───── Отрывок ─────

Для Валентины Семеновны, поглощенной своими делами, это было очень удобно. Но все же она поняла, что сыну ее без языка трудно. Даже с милейшим Кёппингом он не мог объясниться полностью при помощи тех двух-трех десятков слов, которые он поймал буквально на лету. А в Мюнхене, очевидно, надо было прожить еще довольно долго. Во всяком случае, к занятиям с Леви она еще не приступала.
Кто-то из друзей посоветовал Серовой отдать Тошу в немецкую семью.
Два-три месяца на ферме под Мюнхеном, в семье, где было много детей, сделали из Тоши настоящего маленького баварца, свободно объясняющегося по-немецки. Должно быть, способности к языкам перешли к сыну от отца, который в совершенстве владел пятью языками.
Сразу же по возвращении из деревни Тоша поступил в школу — Volksschule. Режим в школе был типично немецкий, то есть учитель имел право прибегать к телесным наказаниям. И неоднократно линейка гуляла по рукам шалунов и лентяев. Попадало и Тоше. Мать собралась было, излив свое негодование учителю, взять мальчика из школы, но Тоша за школу и товарищей держался крепко и вовсе не пугался таких пустяков, как лишний удар линейкой. Вообще он вырос, окреп и стал одним из уличных коноводов. Спартанское отношение к боли было обязательным качеством мальчишечьего вожака.
Общение с Кёппингом не прерывалось. И скоро художник стал официальным учителем маленького Серова. Произошло это так: Валентина Семеновна послала один из рисунков Тоши, изображавший льва за решеткой, в Рим, жившему там Марку Матвеевичу Антокольскому. Тому рисунок понравился, и он настойчиво посоветовал учить мальчика рисованию. Кёппинг казался ему вполне подходящим преподавателем. А тот взялся за это дело с радостью. Он давно уже понял, что Тоша прирожденный художник.
Приобщение Валентина Серова к искусству начиналось счастливо, в прекрасном городе, под руководством суховатого, но очень знающего учителя.
Еще больше, чем от уроков, получал Тоша от совместного с Кёппингом посещения музеев и галерей. Здесь, в Мюнхене, в центре художественной жизни Германии, находилась знаменитая Старая Пинакотека — бесценное собрание мастеров, не уступавшее прославленному дрезденскому. Кёппинг на этих блестящих образцах знакомил мальчика с историей изобразительного искусства, обращал его внимание на стиль, манеру, индивидуальные особенности художников, на рисунок, цвет, освещение.

─────

Список заданий:
1. Сколькими языками в совершенстве владел отец Тоши, если верить отрывку?
2. Перечислите все, на что Кёппинг обращал внимание мальчика, когда знакомил его с историей изобразительного искусства, согласно отрывку.
3. Выпишите из отрывка без изменений часть, которая открывается словами «Общение с Кёппингом» и завершается словами «очень знающего учителя.».

───── Предоставленные данные ─────

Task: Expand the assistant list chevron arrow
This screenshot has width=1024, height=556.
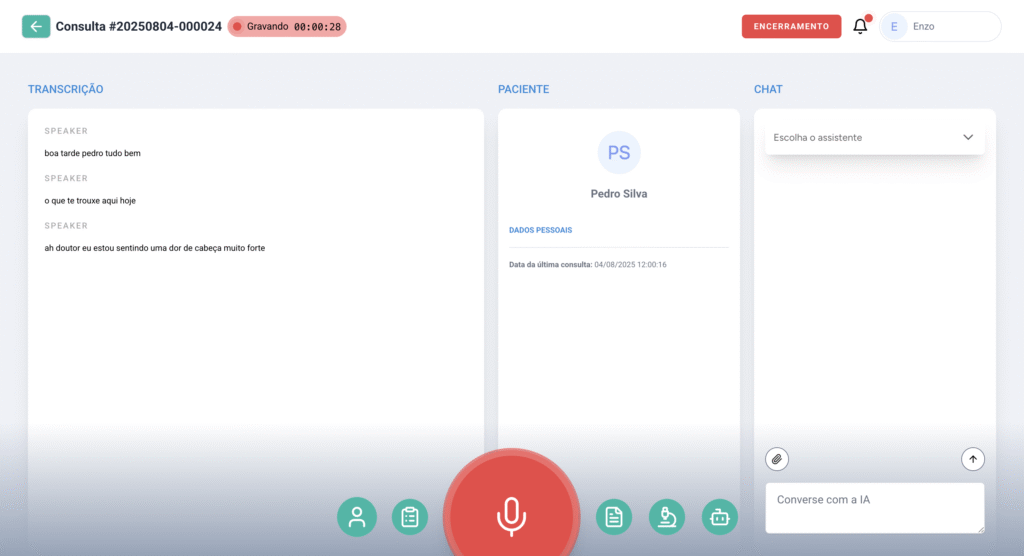Action: (x=967, y=137)
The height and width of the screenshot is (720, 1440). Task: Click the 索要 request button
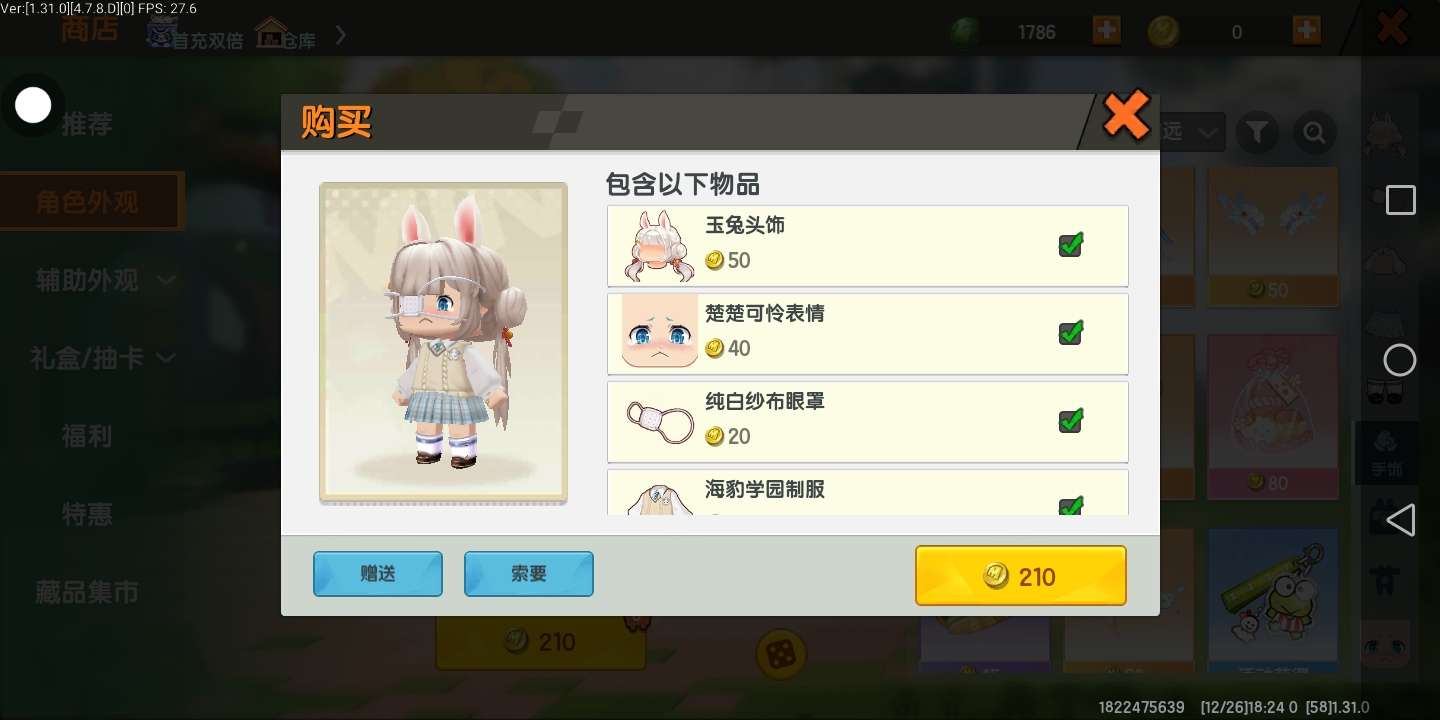tap(529, 574)
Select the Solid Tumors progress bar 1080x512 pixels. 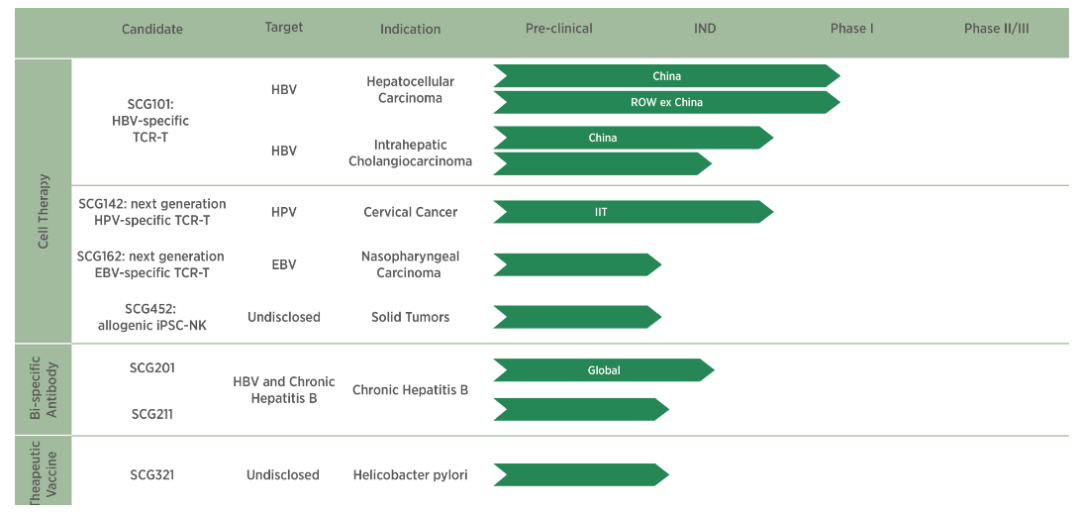576,317
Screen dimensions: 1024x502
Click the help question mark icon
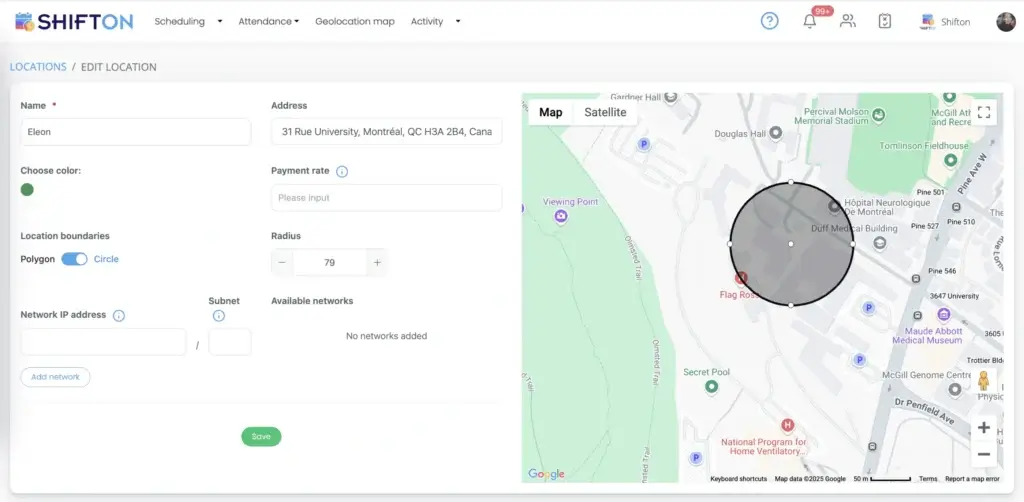[x=769, y=21]
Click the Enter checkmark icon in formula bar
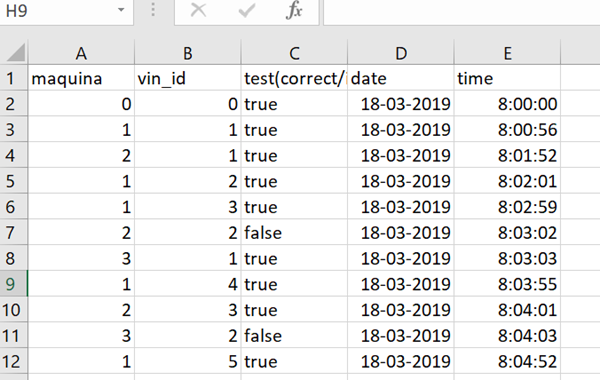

─────

Ответы по порядку:
1. Пятью языками.

2. Стиль, манера, индивидуальные особенности художников, рисунок, цвет, освещение.

3.
Общение с Кёппингом не прерывалось. И скоро художник стал официальным учителем маленького Серова. Произошло это так: Валентина Семеновна послала один из рисунков Тоши, изображавший льва за решеткой, в Рим, жившему там Марку Матвеевичу Антокольскому. Тому рисунок понравился, и он настойчиво посоветовал учить мальчика рисованию. Кёппинг казался ему вполне подходящим преподавателем. А тот взялся за это дело с радостью. Он давно уже понял, что Тоша прирожденный художник.
Приобщение Валентина Серова к искусству начиналось счастливо, в прекрасном городе, под руководством суховатого, но очень знающего учителя.